課題 1: 本文のうち「ふつうのファイルのページキャッシュ」で始まる段落を、要点を残して短く書き直してください。
課題 2: 本文の内容を2文で要約すること。
課題 3: 本文の「Linuxカーネルのページキ」に始まり「ありそうでなかなかないようなテーマで書かれた記事が下記。」に終わる部分を、「破棄」を「解放」に切り替えて書き出すこと。

本文:
————————

Linux memo 2019/10/26

● ページキャッシュの読み込みの実装あたり
ふつうのファイルのページキャッシュ(bread()系)は、一度inodeからブロックデバイスの位置を引っ張るbmapあたりを経由しmountしているパーティションごとのバッファへ行き着く(ハズ)。sb_bread()あたりは下記の記事が詳しい。
Linuxカーネルのページキャッシュとbuffer_head、address_spaceとの関係について
https://qiita.com/todok-r/items/334e721533c462831a12

このへんを確認することで、ページキャッシュへの読み込みや、逆に破棄やらの概要が見えてくる。

● 任意のページキャッシュを破棄したい場合
ありそうでなかなかないようなテーマで書かれた記事が下記。
Proof of Concept: Linux カーネルモジュールで特定のディレクトリ以下の dentry キャッシュを破棄する - hibotaの日記
https://hiboma.hatenadiary.jp/entry/2019/10/09/123138

Proof of Concept: Linux カーネルモジュールで特定のディレクトリ以下の dentry キャッシュを破棄する (2) - hibotaの日記
https://hiboma.hatenadiary.jp/entry/2019/10/15/200254

>「この内容も Qiita で詳しくまとめてる人がいるので」

————————

記録データ:
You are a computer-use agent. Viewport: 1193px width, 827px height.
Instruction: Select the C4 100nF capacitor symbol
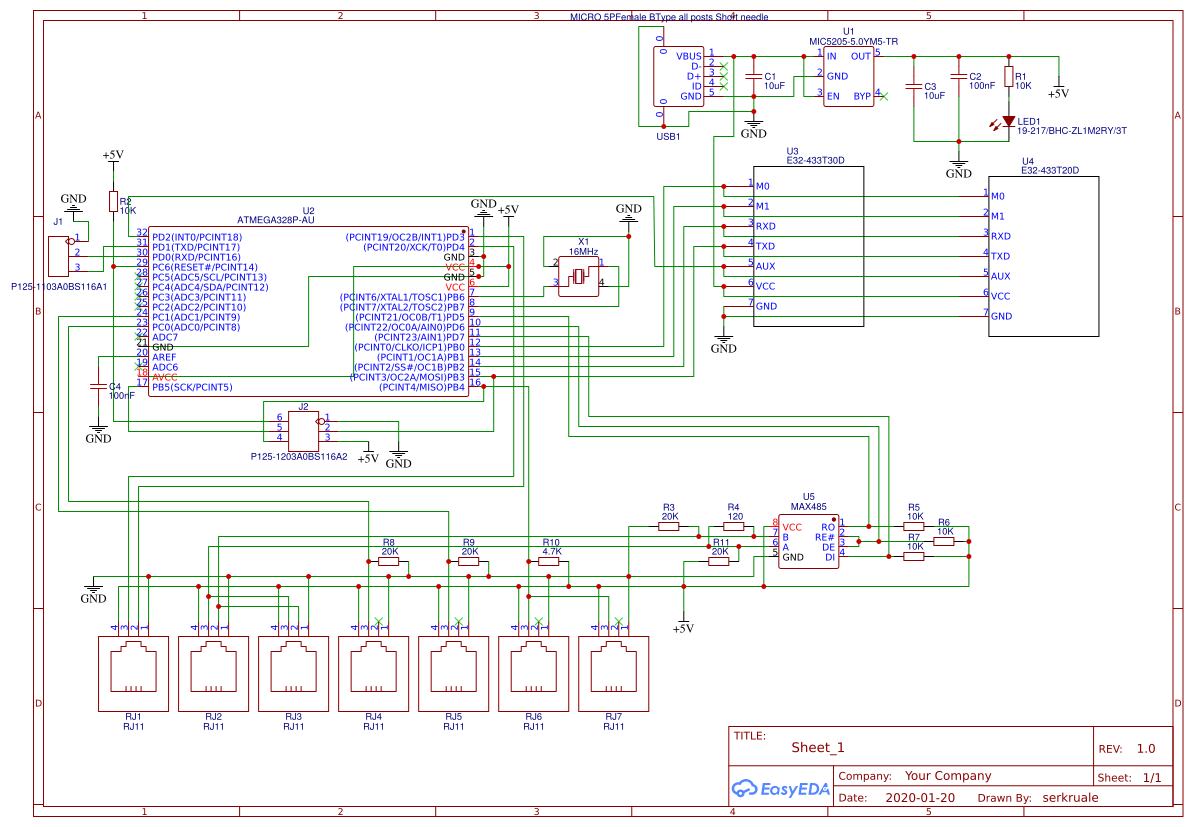click(98, 386)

————————

回答 1: 通常のファイルのページキャッシュ(bread()系)は、inodeからブロックデバイス上の位置を引くbmapなどを経て、マウント中のパーティションごとのバッファに行き着く(はず)。sb_bread()周辺は下記の記事に詳しい。

回答 2: 本文は、通常のファイルのページキャッシュがbmapなどを経てパーティションごとのバッファに行き着くという読み込みの実装に触れ、sb_bread()周辺に詳しい記事を挙げている。また、任意のページキャッシュを破棄するというテーマについて、特定のディレクトリ以下のdentryキャッシュを破棄する記事を紹介している。

回答 3:
Linuxカーネルのページキャッシュとbuffer_head、address_spaceとの関係について
https://qiita.com/todok-r/items/334e721533c462831a12

このへんを確認することで、ページキャッシュへの読み込みや、逆に解放やらの概要が見えてくる。

● 任意のページキャッシュを解放したい場合
ありそうでなかなかないようなテーマで書かれた記事が下記。